### What is being asked
Edit the material from the line containing "Screenshot is 868x433." through the line containing "[Eingabe: Suche in". Give only those lines again, replacing "Santa Cruz" with "Mendoza" and leaving everything else unchanged.

### Data shown
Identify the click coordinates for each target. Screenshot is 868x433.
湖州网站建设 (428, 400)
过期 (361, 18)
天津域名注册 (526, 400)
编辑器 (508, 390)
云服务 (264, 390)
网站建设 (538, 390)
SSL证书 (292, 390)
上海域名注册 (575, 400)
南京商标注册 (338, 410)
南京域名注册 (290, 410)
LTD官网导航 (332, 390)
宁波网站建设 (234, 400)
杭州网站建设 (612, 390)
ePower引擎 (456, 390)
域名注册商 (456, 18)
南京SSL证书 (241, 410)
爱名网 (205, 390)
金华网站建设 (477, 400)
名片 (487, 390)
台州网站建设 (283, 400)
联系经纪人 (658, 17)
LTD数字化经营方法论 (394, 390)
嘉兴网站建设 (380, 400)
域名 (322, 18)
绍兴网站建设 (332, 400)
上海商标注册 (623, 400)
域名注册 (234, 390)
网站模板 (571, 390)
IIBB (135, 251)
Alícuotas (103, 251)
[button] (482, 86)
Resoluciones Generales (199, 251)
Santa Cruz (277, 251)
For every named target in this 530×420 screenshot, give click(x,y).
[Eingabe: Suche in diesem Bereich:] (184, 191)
==
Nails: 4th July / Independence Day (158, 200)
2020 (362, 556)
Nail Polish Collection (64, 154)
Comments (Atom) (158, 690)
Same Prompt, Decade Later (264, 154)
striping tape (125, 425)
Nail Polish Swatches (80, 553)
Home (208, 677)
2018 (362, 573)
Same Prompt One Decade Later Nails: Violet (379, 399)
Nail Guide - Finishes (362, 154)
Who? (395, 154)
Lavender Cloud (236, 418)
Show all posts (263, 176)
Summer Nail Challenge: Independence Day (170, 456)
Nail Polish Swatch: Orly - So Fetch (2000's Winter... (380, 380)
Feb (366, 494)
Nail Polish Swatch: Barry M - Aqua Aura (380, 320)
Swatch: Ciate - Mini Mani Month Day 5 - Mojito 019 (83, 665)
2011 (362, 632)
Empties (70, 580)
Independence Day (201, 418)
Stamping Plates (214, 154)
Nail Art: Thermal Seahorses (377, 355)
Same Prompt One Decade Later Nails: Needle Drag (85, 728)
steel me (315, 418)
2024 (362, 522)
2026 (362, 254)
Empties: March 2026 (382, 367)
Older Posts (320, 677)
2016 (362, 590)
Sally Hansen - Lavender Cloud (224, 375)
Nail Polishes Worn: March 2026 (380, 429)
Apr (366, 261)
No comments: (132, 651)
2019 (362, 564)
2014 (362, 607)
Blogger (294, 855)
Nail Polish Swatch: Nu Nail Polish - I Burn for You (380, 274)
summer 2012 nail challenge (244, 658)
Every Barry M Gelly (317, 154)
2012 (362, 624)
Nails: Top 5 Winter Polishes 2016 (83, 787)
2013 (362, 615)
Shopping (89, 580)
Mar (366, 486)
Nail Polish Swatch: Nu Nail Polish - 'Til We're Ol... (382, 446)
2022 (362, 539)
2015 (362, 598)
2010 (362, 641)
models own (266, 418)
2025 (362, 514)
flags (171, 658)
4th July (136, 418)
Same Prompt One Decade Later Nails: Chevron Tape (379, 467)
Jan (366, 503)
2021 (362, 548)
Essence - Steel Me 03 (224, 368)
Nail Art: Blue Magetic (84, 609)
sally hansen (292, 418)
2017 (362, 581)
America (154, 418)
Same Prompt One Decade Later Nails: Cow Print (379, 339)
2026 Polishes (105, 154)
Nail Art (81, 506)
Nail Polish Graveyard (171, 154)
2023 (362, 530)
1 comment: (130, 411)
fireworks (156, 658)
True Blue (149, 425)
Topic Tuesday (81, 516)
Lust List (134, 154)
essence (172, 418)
...
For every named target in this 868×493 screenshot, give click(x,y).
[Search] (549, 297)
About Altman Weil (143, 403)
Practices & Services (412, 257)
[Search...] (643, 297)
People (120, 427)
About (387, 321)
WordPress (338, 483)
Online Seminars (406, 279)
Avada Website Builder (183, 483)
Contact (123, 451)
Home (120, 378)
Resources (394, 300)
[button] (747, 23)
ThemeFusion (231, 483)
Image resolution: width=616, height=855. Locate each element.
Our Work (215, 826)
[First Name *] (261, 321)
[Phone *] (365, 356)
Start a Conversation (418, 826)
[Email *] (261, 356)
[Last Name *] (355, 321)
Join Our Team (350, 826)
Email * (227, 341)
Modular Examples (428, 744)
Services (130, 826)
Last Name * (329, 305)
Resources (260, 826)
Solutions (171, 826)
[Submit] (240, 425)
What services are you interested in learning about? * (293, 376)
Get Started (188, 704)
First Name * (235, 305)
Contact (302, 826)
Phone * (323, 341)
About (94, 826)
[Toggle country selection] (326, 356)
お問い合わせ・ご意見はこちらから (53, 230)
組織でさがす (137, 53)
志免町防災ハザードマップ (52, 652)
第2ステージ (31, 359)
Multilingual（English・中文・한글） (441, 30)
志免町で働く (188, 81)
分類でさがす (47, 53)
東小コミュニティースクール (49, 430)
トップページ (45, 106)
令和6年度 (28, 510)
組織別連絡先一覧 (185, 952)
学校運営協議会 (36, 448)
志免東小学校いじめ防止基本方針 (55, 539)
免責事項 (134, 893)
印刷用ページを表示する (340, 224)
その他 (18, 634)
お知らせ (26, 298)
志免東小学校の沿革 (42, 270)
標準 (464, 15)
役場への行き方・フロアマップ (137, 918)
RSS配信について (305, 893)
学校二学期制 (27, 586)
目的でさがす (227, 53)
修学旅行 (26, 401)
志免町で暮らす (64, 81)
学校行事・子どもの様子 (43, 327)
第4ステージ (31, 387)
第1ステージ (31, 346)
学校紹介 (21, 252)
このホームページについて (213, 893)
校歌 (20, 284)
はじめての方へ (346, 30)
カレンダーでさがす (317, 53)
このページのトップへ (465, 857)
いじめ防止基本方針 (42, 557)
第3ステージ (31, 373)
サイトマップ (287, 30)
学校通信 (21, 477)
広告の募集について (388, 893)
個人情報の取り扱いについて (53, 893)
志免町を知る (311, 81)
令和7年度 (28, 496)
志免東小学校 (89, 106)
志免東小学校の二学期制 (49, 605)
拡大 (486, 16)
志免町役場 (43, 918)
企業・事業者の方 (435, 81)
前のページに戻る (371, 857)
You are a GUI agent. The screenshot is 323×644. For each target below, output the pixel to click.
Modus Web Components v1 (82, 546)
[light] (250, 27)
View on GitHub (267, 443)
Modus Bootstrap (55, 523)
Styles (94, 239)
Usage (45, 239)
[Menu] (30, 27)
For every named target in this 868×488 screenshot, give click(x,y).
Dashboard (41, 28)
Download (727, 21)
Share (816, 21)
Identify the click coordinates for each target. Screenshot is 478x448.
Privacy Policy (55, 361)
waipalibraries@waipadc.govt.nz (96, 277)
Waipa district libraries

### Reply to the exercise
Identify the click coordinates for each target. Screenshot is 868x433.
湖州网站建设 (428, 400)
过期 (361, 18)
天津域名注册 (526, 400)
编辑器 (508, 390)
云服务 (264, 390)
网站建设 (538, 390)
SSL证书 (292, 390)
上海域名注册 (575, 400)
南京商标注册 (338, 410)
南京域名注册 (290, 410)
LTD官网导航 (332, 390)
宁波网站建设 (234, 400)
杭州网站建设 (612, 390)
ePower引擎 (456, 390)
域名注册商 (456, 18)
南京SSL证书 (241, 410)
爱名网 (205, 390)
金华网站建设 (477, 400)
名片 (487, 390)
台州网站建设 (283, 400)
联系经纪人 (658, 17)
LTD数字化经营方法论 (394, 390)
嘉兴网站建设 (380, 400)
域名 (322, 18)
绍兴网站建设 (332, 400)
上海商标注册 (623, 400)
域名注册 (234, 390)
网站模板 (571, 390)
IIBB (135, 251)
Alícuotas (103, 251)
[button] (482, 86)
Resoluciones Generales (199, 251)
Mendoza (277, 251)
For every named target in this 530×420 screenshot, give click(x,y).
[Eingabe: Suche in diesem Bereich:] (184, 191)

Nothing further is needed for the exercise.